[Records from a data collection]
◇ ◇ ◇ ◇

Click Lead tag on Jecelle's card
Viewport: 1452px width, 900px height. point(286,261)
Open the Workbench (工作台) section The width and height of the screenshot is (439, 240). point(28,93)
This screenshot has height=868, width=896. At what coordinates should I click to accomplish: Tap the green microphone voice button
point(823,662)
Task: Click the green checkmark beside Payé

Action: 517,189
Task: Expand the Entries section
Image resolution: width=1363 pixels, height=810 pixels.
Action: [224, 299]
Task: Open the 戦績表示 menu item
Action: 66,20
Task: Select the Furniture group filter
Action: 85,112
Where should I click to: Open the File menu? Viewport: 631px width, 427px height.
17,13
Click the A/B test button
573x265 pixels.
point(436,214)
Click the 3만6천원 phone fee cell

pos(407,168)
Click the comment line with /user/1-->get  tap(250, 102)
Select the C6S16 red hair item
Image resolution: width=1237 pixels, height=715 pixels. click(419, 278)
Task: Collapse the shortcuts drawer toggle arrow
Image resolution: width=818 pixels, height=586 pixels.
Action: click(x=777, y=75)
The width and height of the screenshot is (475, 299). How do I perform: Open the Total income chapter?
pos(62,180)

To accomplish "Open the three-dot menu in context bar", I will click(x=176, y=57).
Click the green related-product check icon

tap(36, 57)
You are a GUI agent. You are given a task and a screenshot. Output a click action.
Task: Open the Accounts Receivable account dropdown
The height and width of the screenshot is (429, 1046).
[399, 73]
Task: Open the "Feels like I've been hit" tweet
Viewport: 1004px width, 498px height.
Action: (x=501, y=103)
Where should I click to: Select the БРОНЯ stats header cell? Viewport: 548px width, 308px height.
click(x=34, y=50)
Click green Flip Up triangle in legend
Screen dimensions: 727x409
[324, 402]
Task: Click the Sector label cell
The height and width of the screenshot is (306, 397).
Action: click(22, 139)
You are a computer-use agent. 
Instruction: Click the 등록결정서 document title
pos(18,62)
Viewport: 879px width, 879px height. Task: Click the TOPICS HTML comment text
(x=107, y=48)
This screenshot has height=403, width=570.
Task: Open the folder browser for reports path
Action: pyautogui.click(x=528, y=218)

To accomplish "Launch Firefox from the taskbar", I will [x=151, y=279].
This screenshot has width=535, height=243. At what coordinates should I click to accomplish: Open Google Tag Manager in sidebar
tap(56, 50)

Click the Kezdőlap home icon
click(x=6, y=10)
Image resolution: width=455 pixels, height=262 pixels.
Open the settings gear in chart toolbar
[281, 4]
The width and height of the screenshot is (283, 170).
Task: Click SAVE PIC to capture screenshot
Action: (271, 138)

◇ ◇ ◇ ◇

GIVEN EXERCISE:
Write out every line of the data above, keeping each one the same as it appears.

ANSWER FOR THE TASK:
Click Lead tag on Jecelle's card
Viewport: 1452px width, 900px height. point(286,261)
Open the Workbench (工作台) section The width and height of the screenshot is (439, 240). point(28,93)
This screenshot has height=868, width=896. At what coordinates should I click to accomplish: Tap the green microphone voice button
point(823,662)
Task: Click the green checkmark beside Payé

Action: 517,189
Task: Expand the Entries section
Image resolution: width=1363 pixels, height=810 pixels.
Action: [224, 299]
Task: Open the 戦績表示 menu item
Action: 66,20
Task: Select the Furniture group filter
Action: 85,112
Where should I click to: Open the File menu? Viewport: 631px width, 427px height.
17,13
Click the A/B test button
573x265 pixels.
point(436,214)
Click the 3만6천원 phone fee cell

pos(407,168)
Click the comment line with /user/1-->get  tap(250, 102)
Select the C6S16 red hair item
Image resolution: width=1237 pixels, height=715 pixels. click(419, 278)
Task: Collapse the shortcuts drawer toggle arrow
Image resolution: width=818 pixels, height=586 pixels.
Action: click(x=777, y=75)
The width and height of the screenshot is (475, 299). How do I perform: Open the Total income chapter?
pos(62,180)

To accomplish "Open the three-dot menu in context bar", I will click(x=176, y=57).
Click the green related-product check icon

tap(36, 57)
You are a GUI agent. You are given a task and a screenshot. Output a click action.
Task: Open the Accounts Receivable account dropdown
The height and width of the screenshot is (429, 1046).
[399, 73]
Task: Open the "Feels like I've been hit" tweet
Viewport: 1004px width, 498px height.
Action: (x=501, y=103)
Where should I click to: Select the БРОНЯ stats header cell? Viewport: 548px width, 308px height.
click(x=34, y=50)
Click green Flip Up triangle in legend
Screen dimensions: 727x409
[324, 402]
Task: Click the Sector label cell
The height and width of the screenshot is (306, 397).
Action: click(22, 139)
You are a computer-use agent. 
Instruction: Click the 등록결정서 document title
pos(18,62)
Viewport: 879px width, 879px height. Task: Click the TOPICS HTML comment text
(x=107, y=48)
This screenshot has height=403, width=570.
Task: Open the folder browser for reports path
Action: pyautogui.click(x=528, y=218)

To accomplish "Launch Firefox from the taskbar", I will [x=151, y=279].
This screenshot has width=535, height=243. At what coordinates should I click to accomplish: Open Google Tag Manager in sidebar
tap(56, 50)

Click the Kezdőlap home icon
click(x=6, y=10)
Image resolution: width=455 pixels, height=262 pixels.
Open the settings gear in chart toolbar
[281, 4]
The width and height of the screenshot is (283, 170).
Task: Click SAVE PIC to capture screenshot
Action: (271, 138)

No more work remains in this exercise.